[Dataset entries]
= = = = =

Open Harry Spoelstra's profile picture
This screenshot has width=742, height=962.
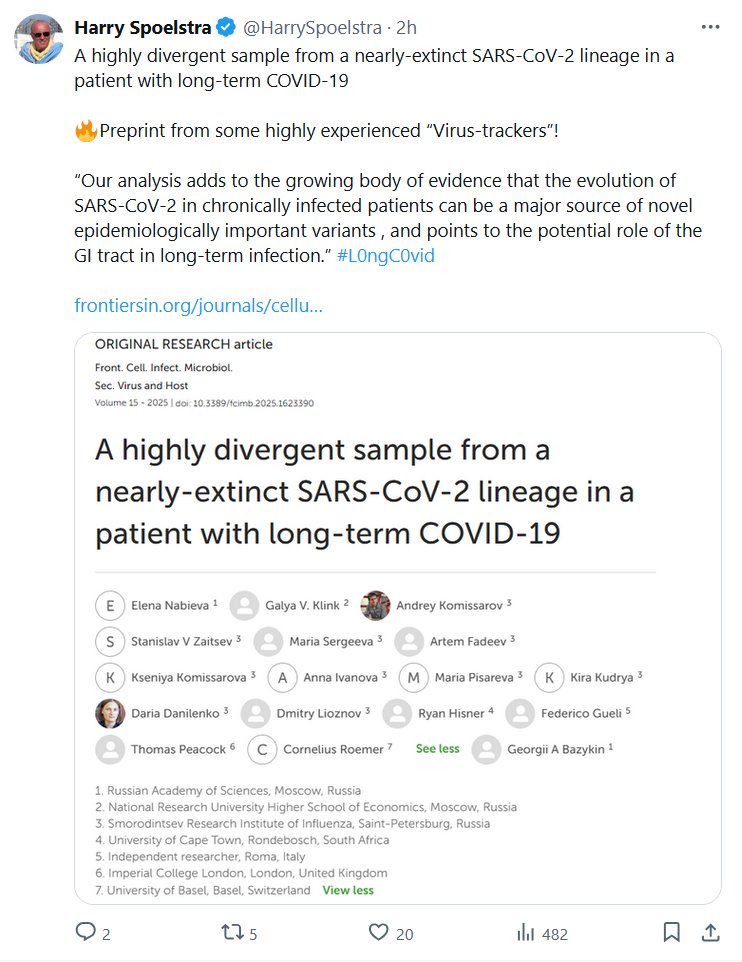coord(38,40)
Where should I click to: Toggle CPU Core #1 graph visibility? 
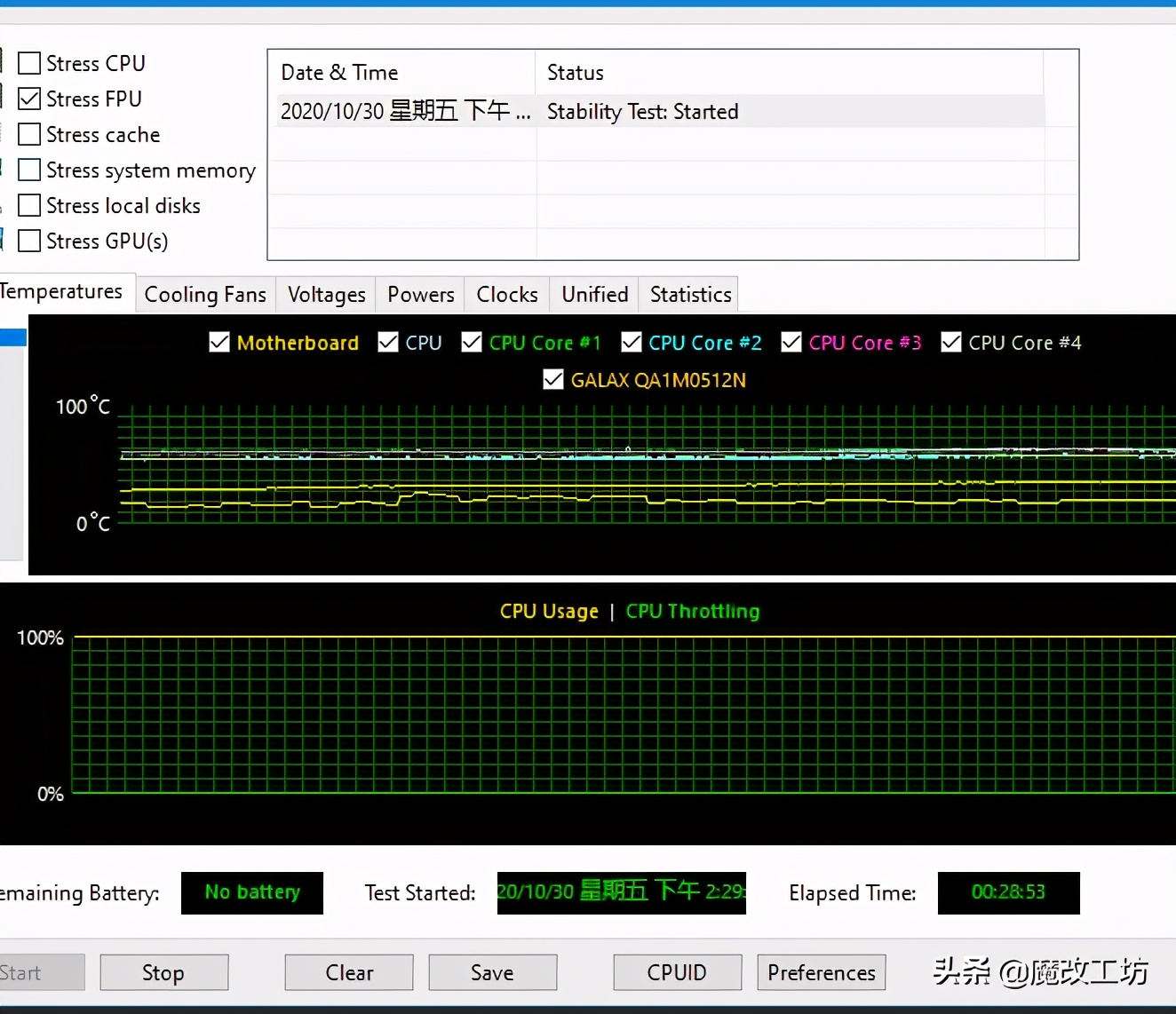472,343
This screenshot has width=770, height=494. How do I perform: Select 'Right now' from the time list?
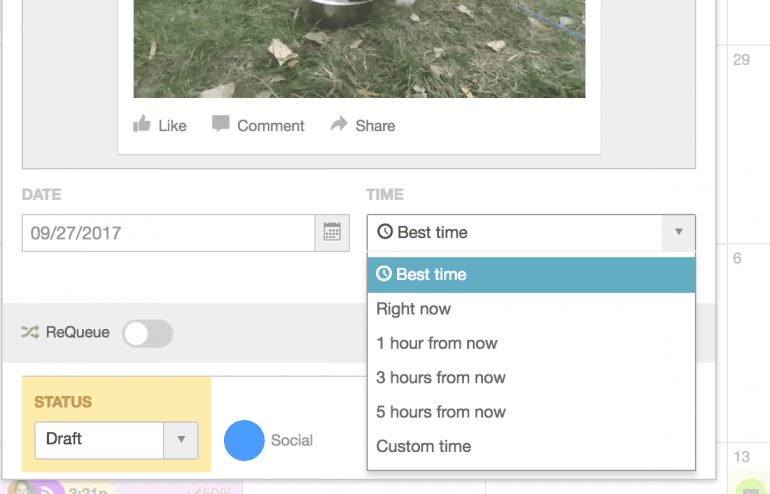coord(414,309)
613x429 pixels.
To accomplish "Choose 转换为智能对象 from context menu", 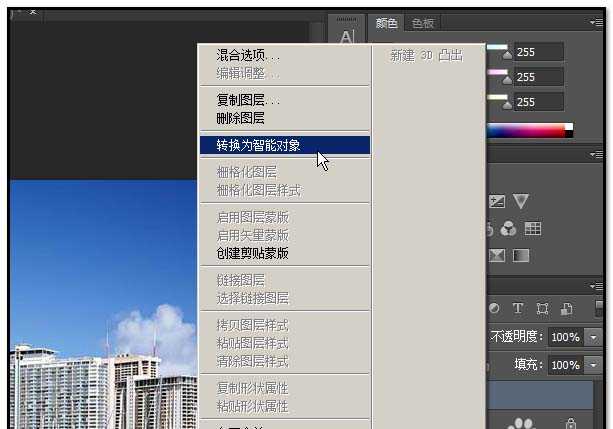I will 258,145.
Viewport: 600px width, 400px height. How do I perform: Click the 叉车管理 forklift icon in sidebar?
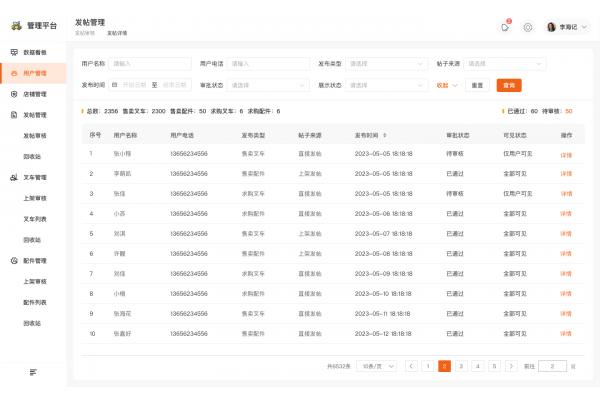tap(14, 177)
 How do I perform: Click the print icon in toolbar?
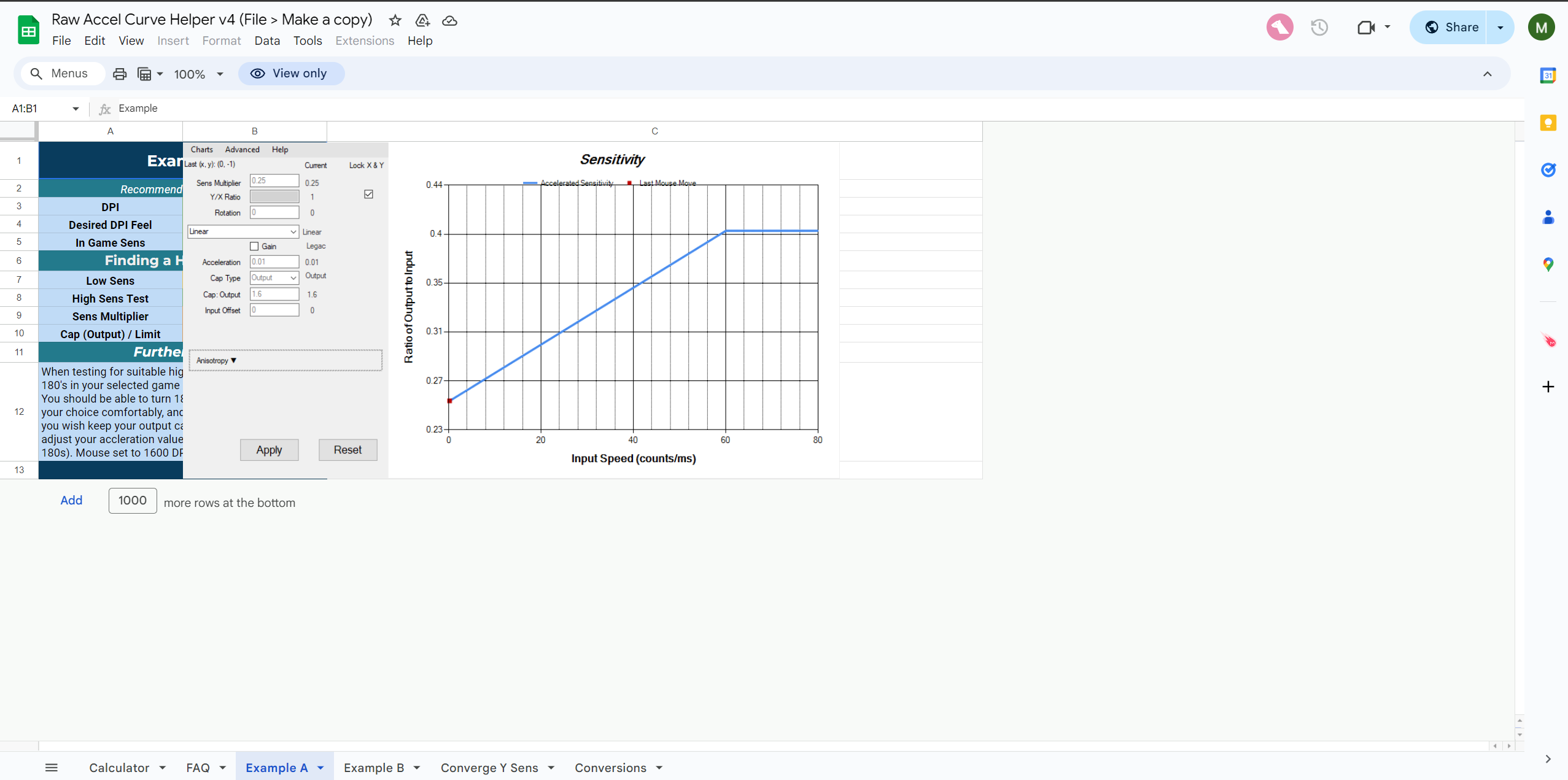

= = = = =

Report every line of the listing above that contains the string "This", copying each line in full.

### Written response
This screenshot has width=742, height=962.
This screenshot has width=770, height=494. How do I perform: Select 'Right now' from the time list?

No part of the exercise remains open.